Dans Hunger le personnage de Fassbender était cerné par une double prison : un lieu, sa cellule, et un corps. Corps devenant carapace corporelle que l'on cesse d'alimenter, qu'on laisse pourrir et dont la substance se répandait sur les murs. D'un point de vue spatial ou psychologique, en sortir, de l'un comme de l'autre, semblait impossible.
Dans Shame il est également question de double enfermement et d'isolement.
L'unité de lieu restreinte qu'était la cellule s'élargit ici à l'échelle d'une ville, New York. La prison de merde se mute en prison de verre et d'acier mais dans les deux cas le décor prédéfini évolue par l'action et l'appropriation de l'usager. S'il s'enfouissait sous sa propre merde dans Hunger, ici le personnage évolue dans des appartements, des bureaux et sous des tours de verre glacés. Il y a quelque chose de très Bret Easton Ellis dans la routine clinique et matérialiste de ce yuppie.
De la matière physique et odorante on passe à quelque chose de presque lisse, aseptisé, déshumanisé. Brandon, irlandais déraciné, s'isole physiquement au sein d'un monde et d'un système déconnecté, loin de chez lui et du réel, pris dans la boucle répétitive de son quotidien et de déplacements programmés. Cette longue échappée-travelling, en footing dans les rues de la ville n'est qu'un leurre, il en revient toujours au même point de départ.
Brandon s'isole également humainement et affectivement, épousant la froideur des espaces dans lequel il évolue et emprisonnant son corps et son esprit dans une addiction au sexe. Du sexe sans désir, sans chair, sans sentiment, sans odeur. Du sexe mécanique, machinal et expéditif, une branlette chez lui, une autre au bureau, un coït à la sortie d'une boite. Rien ne vit, rien n'existe.

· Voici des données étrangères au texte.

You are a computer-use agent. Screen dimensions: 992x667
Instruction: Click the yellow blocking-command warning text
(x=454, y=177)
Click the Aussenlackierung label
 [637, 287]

Lorsque Sissy, sa sœur, débarque à l'improviste chez lui, c'est tout un système huilé qui s'écroule et se délite. Il perd ses repères, là encore spatiaux et affectifs, et une fenêtre semble s'entrouvrir dans les murs de sa prison. L'espoir de voir construire ou reconstruire quelque chose, mais qu'il refuse absolument dans un premier temps, consolidant sa barrière d'insensibilité et d'incommunicabilité.
Barrière qui va pourtant s'ébrécher, lorsque sa sœur, lors d'une magnifique séquence, entonne un New York, New York déchirant, et qui s'ouvrira vraiment à la fin du film pour déverser tout ce qui a été contenu jusqu'à alors.

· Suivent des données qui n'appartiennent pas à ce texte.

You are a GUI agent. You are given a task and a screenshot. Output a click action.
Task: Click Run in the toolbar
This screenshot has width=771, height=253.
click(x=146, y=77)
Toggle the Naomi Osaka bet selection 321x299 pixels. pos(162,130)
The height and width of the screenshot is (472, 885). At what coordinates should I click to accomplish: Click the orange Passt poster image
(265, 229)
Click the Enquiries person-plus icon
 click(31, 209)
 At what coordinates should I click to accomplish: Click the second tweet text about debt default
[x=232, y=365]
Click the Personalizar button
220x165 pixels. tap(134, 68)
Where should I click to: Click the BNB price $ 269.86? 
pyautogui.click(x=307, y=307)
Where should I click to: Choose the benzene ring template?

Mais ce sont là des moments, des espoirs qui sont vite anéantis. Ca ne fonctionne pas.
De même lorsqu'une relation humaine et charnelle tente d'éclore, avec sa collègue de travail, c'est l'échec.
Il y a pourtant quelque chose de bouleversant à le voir essayer de bâtir quelque chose, de s'incarner, à l'image de la séquence du restaurant, plus belle scène du film, tout en hésitation, en retenue, en maladresse, mais dont la conclusion sur les toits de New York ne sera pas possible. Echec entrainant alors le personnage dans les abysses de sa maladie, une incursion dans un club gay glauque concluant cette descente aux enfers.
Steve McQueen a un réel talent pour filmer un corps, et pour filmer un univers cloisonné, mais il y a malgré tout dans ce film là beaucoup de maladresses, un aspect parfois trop formaliste gênant, je n'aime pas du tout l'introduction et la conclusion, ça croule sous la musique, sous l'esthétique, c'est kitch. Après, le sujet même du film puisant ses thématiques d'incommunicabilité, d'urbain, de solitude chez Antonioni ou autre, peine à vraiment décoller et ne propose pas grand-chose de nouveau. C'est un peu vain alors qu'Hunger possédait une vrai force et proposition de cinéma qui faisait exister le film longtemps après la projection.